Miguel Bonnefoy

Miguel Bonnefoy

L'inventeur

Portrait 00'08'04"

Philippe
Bonjour, Miguel Bonnefoy !

Miguel Bonnefoy
Bonjour.

Philippe
L'inventeur, aux éditions Rivages. C'est un livre qui prend place dans une, déjà une jolie bibliographie maintenant. L'aventure se poursuit très agréablement et vous êtes souvent attendu par vos lecteurs, par les libraires. Vous avez su créer toute une chaîne de sympathie autour de vous. On va reparler de ce lien avec vos lecteurs parce que je sais que c'est important pour vous.
Si je retrace très brièvement 2013, il y avait bien une nouvelle, Icare pour laquelle vous aviez été primé. Et puis on vous a vraiment découvert en 2015 avec Le Voyage d'Octavio qui a reçu plusieurs prix, notamment le prix de la Vocation. Et puis ensuite Jungle, Sucre noir, Héritage pour arriver aujourd'hui à L'inventeur. Quel regard portez vous sur ce parcours, moi qui vous connais depuis 2015 ? Je me souviens de quelqu'un qui, qui vivait tout ça avec beaucoup d'humilité.
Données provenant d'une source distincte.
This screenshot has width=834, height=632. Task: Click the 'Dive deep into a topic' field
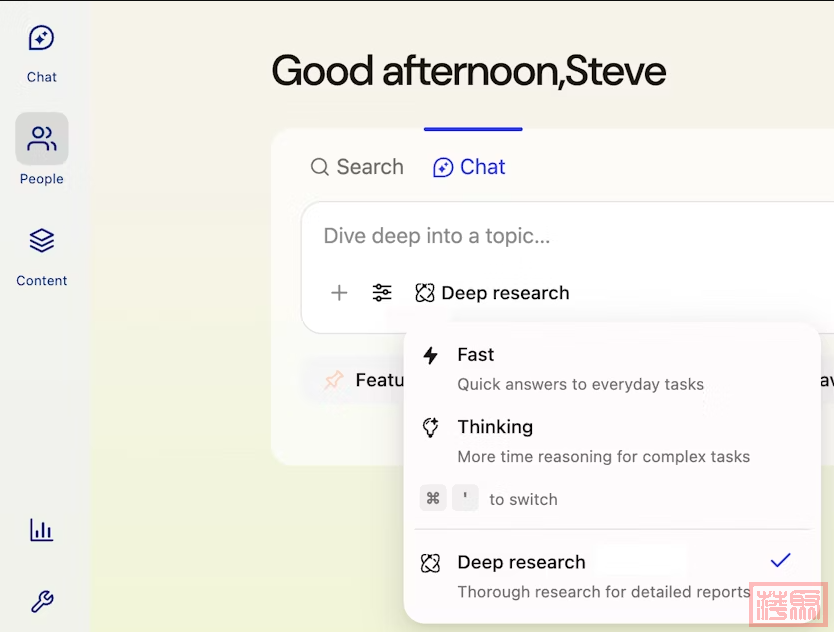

Beaucoup de timidité peut être pas parce que ce n'est pas forcément dans votre caractère. En tout cas, vous prenez les choses avec une une douceur. Et aujourd'hui, alors, quel regard portez vous ?

Miguel Bonnefoy
Eh bien, c'est toujours le même. C'est à dire ? Je considère que je n'ai pas encore écrit le livre que j'aimerais réellement écrire et qui va me satisfaire entièrement. C'est comme si je voyais au loin qu'il y a un livre possible qui pourrait rassembler toutes mes obsessions, toutes mes vitesses, toutes mes passions. Il y a quelque chose qui pourrait comme ça condenser, cristalliser tout ce que j'ai en tête. Mais je n'arrive pas encore à savoir quel est le sujet, quel est l'angle, quelle est la musique, quelle est la note que je veux lui donner. Et c'est comme si ces autres livres étaient pour l'instant comme des arbres qui cachaient celui ci. J'ai besoin de les abattre pour pouvoir arriver à cette nouvelle vallée. Donc on va voir si ça va venir.

Philippe
Je me souviens que lors de notre première entretien, vous m'aviez dit "Je fais de la littérature et je ne fais qu'effleurer l'écriture". Vous direz toujours la même chose ?

Miguel Bonnefoy
Oui, complètement, complètement. J'ai vraiment l'impression d'être peu à peu en train de m'approcher de quelque chose qui pourra me ressembler de plus en plus. Mais je n'ai pas encore touché à ça. Je sens que petit à petit, livre après livre, j'arriverai, j'espère à ce camaïeu d'écriture que j'essaye de conquérir.

Philippe
Vous avez fait de vos racines une véritable richesse ? Je rappelle que votre votre père est chilien, votre maman est vénézuélienne, vous avez vous même. Vous êtes né à Paris, mais vous avez aussi pas mal voyagé. Il y a eu notamment le Portugal, entre autres. Vous avez été professeur de français. Et puis vos racines, plus européennes aussi, vous les explorer ? Ça a été une richesse cela, c'est ce qui a pu être déterminant pour votre envie de l'écriture ?

Miguel Bonnefoy
Oui, sans doute. La porosité entre les deux cultures, entre les deux traditions, entre les deux idiosyncrasies, que ce soit latino américaine ou que ce soit l'européenne. J'essaye comme je peux de tirer des deux côtés les forces et de voir si je peux en faire un cocktail intéressant. Pendant longtemps, j'ai cru qu'il y avait une sorte de déchirure à l'intérieur de moi et que, de la même manière que 8000 kilomètres d'eau salée séparent les deux continents, il y avait également une sorte d'océan dans mon cœur, j'observe aujourd'hui que c'est davantage un pont, c'est davantage une passerelle. Et encore une fois, j'essaie de voir si dans les livres, avec des allégories, avec des métaphores, avec des récits collectifs, je peux faire une sorte de fable à deux voix.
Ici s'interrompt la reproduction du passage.